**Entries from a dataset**
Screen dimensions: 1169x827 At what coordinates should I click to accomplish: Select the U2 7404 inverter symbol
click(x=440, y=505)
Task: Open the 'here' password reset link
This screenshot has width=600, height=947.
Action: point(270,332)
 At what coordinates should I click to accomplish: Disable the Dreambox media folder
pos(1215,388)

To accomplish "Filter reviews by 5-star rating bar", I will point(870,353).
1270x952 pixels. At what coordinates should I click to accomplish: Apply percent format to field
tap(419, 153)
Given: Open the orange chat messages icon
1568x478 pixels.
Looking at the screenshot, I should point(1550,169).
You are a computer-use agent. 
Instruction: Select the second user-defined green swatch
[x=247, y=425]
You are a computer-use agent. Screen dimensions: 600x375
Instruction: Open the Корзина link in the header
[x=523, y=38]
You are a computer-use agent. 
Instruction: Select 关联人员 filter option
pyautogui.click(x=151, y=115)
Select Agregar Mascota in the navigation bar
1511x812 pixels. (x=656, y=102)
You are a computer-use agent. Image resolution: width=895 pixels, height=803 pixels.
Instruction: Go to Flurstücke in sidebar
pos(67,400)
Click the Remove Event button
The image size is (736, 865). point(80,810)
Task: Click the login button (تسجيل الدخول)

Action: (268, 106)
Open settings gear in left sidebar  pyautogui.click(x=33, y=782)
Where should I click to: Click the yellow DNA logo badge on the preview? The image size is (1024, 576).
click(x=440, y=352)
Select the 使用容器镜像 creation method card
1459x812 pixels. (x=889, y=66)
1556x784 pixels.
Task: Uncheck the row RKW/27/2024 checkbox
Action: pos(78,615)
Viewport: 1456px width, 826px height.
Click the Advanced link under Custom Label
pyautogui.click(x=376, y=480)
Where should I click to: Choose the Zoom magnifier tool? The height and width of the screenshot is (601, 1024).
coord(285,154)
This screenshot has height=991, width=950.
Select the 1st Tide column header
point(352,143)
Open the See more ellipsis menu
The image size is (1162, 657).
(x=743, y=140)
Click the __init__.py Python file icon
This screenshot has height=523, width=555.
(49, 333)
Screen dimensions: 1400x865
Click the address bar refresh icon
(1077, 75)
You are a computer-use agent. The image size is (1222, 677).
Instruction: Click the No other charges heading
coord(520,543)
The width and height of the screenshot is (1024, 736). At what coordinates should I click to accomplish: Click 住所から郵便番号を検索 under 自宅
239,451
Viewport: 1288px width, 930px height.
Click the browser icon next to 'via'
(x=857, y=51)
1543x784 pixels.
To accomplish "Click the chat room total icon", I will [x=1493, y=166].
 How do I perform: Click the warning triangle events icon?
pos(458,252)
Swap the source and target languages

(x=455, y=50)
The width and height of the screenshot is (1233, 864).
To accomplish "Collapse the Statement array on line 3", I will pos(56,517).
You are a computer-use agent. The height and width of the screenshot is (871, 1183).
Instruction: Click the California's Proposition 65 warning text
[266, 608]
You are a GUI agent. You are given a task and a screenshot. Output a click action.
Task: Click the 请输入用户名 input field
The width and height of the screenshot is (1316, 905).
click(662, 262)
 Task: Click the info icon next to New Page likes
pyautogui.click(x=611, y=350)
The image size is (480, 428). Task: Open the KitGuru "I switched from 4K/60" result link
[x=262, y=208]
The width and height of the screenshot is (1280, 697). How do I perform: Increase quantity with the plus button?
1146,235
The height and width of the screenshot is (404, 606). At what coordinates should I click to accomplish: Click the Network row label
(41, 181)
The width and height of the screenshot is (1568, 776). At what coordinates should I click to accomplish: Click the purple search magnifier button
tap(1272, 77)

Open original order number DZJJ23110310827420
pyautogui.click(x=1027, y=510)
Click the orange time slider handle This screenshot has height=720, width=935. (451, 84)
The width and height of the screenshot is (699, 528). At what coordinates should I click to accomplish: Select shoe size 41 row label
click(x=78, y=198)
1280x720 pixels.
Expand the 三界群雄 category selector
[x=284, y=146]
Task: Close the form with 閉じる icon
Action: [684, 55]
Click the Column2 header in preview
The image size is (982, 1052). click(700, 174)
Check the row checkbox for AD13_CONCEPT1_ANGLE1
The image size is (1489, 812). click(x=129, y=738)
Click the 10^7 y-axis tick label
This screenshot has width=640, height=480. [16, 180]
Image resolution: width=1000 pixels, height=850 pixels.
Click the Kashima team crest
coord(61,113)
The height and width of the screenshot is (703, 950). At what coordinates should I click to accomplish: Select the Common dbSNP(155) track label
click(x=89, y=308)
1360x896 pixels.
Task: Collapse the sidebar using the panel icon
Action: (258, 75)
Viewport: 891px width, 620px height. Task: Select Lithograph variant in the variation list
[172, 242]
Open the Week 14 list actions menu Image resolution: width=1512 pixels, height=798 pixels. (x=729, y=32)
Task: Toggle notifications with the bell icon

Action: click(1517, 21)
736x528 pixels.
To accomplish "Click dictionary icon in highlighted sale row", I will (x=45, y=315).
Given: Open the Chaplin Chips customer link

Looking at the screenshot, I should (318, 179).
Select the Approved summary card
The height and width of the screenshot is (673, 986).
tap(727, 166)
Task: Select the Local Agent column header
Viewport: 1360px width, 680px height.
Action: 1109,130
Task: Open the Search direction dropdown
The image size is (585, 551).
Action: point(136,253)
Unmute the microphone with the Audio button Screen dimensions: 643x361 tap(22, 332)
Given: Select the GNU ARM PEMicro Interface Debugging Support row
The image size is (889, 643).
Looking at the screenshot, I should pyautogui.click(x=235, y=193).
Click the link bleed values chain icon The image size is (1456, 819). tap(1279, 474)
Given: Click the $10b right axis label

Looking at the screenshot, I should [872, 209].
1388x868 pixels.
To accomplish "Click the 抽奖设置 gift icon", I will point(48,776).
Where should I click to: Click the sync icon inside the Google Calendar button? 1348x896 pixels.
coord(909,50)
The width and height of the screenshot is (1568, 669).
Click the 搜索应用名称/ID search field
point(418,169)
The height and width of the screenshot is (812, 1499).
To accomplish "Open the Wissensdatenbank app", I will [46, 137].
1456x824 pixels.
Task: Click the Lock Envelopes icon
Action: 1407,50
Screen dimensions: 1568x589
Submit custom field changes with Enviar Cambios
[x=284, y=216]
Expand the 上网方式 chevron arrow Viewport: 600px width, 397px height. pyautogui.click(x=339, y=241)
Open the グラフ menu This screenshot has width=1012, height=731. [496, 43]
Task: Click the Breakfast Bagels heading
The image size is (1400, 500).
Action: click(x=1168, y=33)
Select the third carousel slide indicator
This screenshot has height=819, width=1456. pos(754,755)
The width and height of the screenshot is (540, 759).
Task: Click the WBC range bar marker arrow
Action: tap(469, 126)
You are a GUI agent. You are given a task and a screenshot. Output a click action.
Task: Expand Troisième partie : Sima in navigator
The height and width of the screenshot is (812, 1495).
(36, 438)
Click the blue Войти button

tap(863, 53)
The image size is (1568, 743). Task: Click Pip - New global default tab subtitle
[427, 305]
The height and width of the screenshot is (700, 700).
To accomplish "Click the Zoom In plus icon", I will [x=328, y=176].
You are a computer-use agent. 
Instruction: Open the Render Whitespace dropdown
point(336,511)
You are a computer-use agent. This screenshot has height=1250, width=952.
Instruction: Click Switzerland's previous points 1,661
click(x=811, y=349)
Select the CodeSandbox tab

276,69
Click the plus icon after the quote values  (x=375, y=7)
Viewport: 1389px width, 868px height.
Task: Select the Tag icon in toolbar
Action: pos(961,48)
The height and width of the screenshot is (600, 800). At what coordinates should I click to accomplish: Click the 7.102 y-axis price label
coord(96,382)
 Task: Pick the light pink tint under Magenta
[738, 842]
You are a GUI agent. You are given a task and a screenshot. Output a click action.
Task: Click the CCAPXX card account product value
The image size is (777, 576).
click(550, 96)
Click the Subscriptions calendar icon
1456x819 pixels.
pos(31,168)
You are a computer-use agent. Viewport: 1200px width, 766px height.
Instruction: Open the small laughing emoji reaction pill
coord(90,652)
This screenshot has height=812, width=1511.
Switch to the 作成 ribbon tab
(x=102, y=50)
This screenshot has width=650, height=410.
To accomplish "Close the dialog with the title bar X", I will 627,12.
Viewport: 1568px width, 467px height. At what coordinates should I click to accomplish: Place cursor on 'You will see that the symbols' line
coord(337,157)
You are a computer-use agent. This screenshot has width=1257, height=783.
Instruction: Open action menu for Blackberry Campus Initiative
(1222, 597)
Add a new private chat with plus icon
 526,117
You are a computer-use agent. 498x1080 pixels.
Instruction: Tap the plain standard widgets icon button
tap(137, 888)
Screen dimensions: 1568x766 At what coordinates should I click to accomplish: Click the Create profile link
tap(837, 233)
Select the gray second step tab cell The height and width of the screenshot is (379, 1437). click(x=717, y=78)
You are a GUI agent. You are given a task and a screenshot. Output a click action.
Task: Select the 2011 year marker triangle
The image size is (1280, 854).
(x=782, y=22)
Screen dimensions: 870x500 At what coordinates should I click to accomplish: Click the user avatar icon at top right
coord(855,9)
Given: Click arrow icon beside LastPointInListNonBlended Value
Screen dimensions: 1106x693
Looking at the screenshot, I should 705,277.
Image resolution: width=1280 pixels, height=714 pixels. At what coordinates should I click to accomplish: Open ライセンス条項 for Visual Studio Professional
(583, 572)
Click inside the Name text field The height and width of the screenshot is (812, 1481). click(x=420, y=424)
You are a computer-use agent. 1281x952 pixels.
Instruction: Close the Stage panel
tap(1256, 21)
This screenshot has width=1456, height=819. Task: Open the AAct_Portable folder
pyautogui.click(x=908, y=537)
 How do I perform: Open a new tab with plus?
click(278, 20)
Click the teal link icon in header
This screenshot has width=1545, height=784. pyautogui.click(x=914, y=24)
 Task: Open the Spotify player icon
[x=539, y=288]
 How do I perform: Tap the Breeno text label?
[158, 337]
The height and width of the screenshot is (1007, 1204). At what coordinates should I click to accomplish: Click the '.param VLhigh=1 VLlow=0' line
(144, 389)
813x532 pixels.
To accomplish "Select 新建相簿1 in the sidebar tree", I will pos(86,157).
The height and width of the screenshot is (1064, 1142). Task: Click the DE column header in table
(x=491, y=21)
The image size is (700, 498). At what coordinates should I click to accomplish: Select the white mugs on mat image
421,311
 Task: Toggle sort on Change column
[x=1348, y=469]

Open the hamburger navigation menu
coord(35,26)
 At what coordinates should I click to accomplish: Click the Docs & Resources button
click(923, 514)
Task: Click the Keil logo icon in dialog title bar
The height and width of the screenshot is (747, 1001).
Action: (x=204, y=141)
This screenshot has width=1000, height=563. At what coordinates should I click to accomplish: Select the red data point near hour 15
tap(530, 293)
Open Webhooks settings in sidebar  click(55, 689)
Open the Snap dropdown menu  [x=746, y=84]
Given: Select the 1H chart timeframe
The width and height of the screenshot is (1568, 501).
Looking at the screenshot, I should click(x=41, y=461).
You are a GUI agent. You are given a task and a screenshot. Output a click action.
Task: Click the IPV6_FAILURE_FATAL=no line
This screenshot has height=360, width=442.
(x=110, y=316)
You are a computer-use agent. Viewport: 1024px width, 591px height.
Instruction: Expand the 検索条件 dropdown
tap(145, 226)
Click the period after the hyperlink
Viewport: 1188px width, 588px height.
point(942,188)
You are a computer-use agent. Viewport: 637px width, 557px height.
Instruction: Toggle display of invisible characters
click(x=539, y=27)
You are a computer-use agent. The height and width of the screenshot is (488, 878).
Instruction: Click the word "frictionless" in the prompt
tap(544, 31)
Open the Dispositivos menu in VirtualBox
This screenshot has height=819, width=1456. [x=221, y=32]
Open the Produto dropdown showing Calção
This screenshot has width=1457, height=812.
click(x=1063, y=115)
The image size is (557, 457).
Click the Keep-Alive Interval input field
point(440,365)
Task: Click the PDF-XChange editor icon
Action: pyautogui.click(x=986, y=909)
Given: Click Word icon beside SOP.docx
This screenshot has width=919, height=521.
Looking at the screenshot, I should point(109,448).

**PROBLEM TO WORK ON**
Can you set down, unchanged, the records above, starting with the line that contains "Task: Toggle sort on Change column" and going on through the line that contains "Open the Snap"?

**RESPONSE TO THE EXERCISE**
 Task: Toggle sort on Change column
[x=1348, y=469]

Open the hamburger navigation menu
coord(35,26)
 At what coordinates should I click to accomplish: Click the Docs & Resources button
click(923, 514)
Task: Click the Keil logo icon in dialog title bar
The height and width of the screenshot is (747, 1001).
Action: (x=204, y=141)
This screenshot has width=1000, height=563. At what coordinates should I click to accomplish: Select the red data point near hour 15
tap(530, 293)
Open Webhooks settings in sidebar  click(55, 689)
Open the Snap dropdown menu  [x=746, y=84]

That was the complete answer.